De que modo nos é possível, hoje, em pleno século XXI, – num país como o nosso, onde a corrupção e o favorecimento dependem do “engraxanço” e do “culambismo”, termos que intitulam uma crónica de Miguel Esteves Cardoso, primeiramente publicada no Público, em julho de 1995, e agora integrada no seu livro Último Volume, cuja leitura recomendo vivamente – conviver com pessoas que, ao invés de nos reconhecerem (com ou sem elogios) por aquilo que somos, numa clara valorização da meritocracia, nos bajulam a toda a hora? É este o estado em que se encontra a sociedade – a de ontem, a de hoje e a de amanhã.
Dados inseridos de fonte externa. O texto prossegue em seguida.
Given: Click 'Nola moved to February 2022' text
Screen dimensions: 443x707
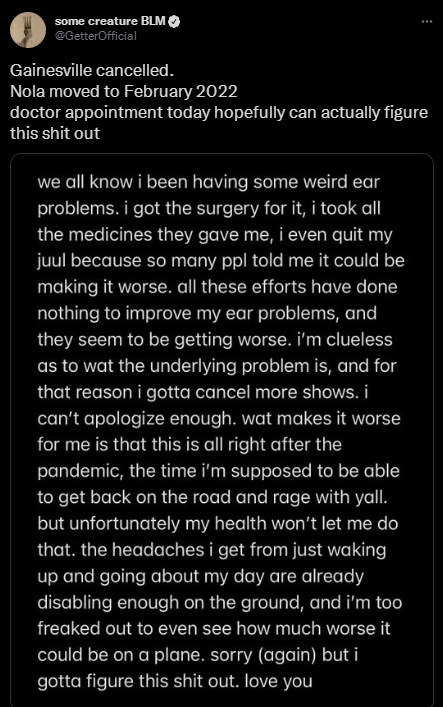Looking at the screenshot, I should (124, 92).
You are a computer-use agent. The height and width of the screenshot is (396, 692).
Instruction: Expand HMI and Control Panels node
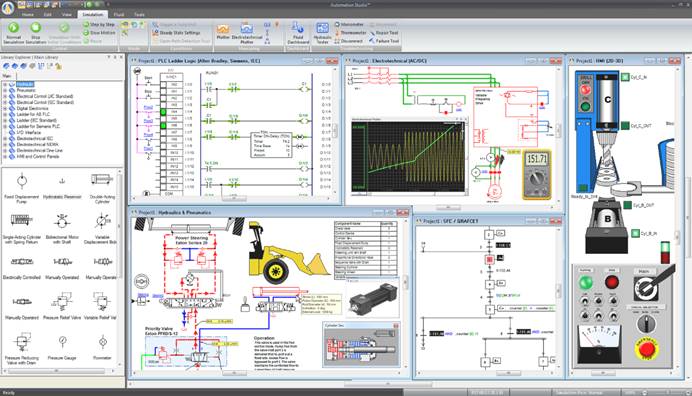coord(5,156)
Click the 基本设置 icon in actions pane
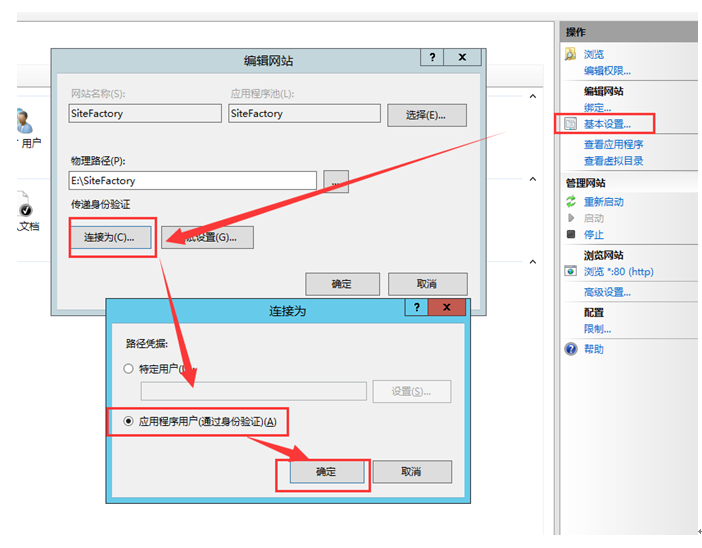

A evolução da espécie humana, em termos de carácter, e não só, caminha para um descalabro que se caracteriza pela (quase) total ausência de valores e princípios éticos edificados sobre a verdade e sobre a consciencialização de que o convívio entre os homens não tem de se pautar pela falsidade, pelo oportunismo ou pela bajulação. Dos bajuladores – os estranhos simpáticos, sempre prestáveis e com um sorriso esboçado – livrai-nos, [Senhor!]
Como evitar que caiamos no discurso das falinhas mansas dos bajuladores? Em primeiro lugar, creio que aceitar um elogio, seja de quem for, de maneira efusiva como se estivéssemos a ouvir a mais bela declaração de amor não é um procedimento adequado; acho até que é mais de meio caminho andado para nos precipitarmos nas malhas da bajulice. Por isso, reconheçamos a simpatia do elogio do bajulador com um simples obrigado. Em segundo lugar, acredito que os indivíduos que sofrem de baixa autoestima apreciem com bons olhos as considerações lisonjeiras de quem os adula. Nestes casos, o recurso a terapias devidamente certificadas pode ser o melhor remédio a ter de cair na rede da adulação. Em terceiro e último lugar, sou da opinião de que devemos ter a perfeita consciência do que somos e do que valemos, tornando-se-nos, assim, possível detetar, em tempo útil, as investidas do bajulador. Se nos diz, por exemplo, que estamos muito bem fisicamente, anuímos, dizendo que os nossos espelhos em casa não nos são mentirosos; se nos diz que estamos bem para a idade que temos de facto, acrescentamos que a lei da vida nos favorece; se nos gaba a viva-voz para que possamos ouvi-lo, mesmo não estando ao nosso lado, atuamos como se os prazenteios não nos fossem dirigidos. Nada como não reagir.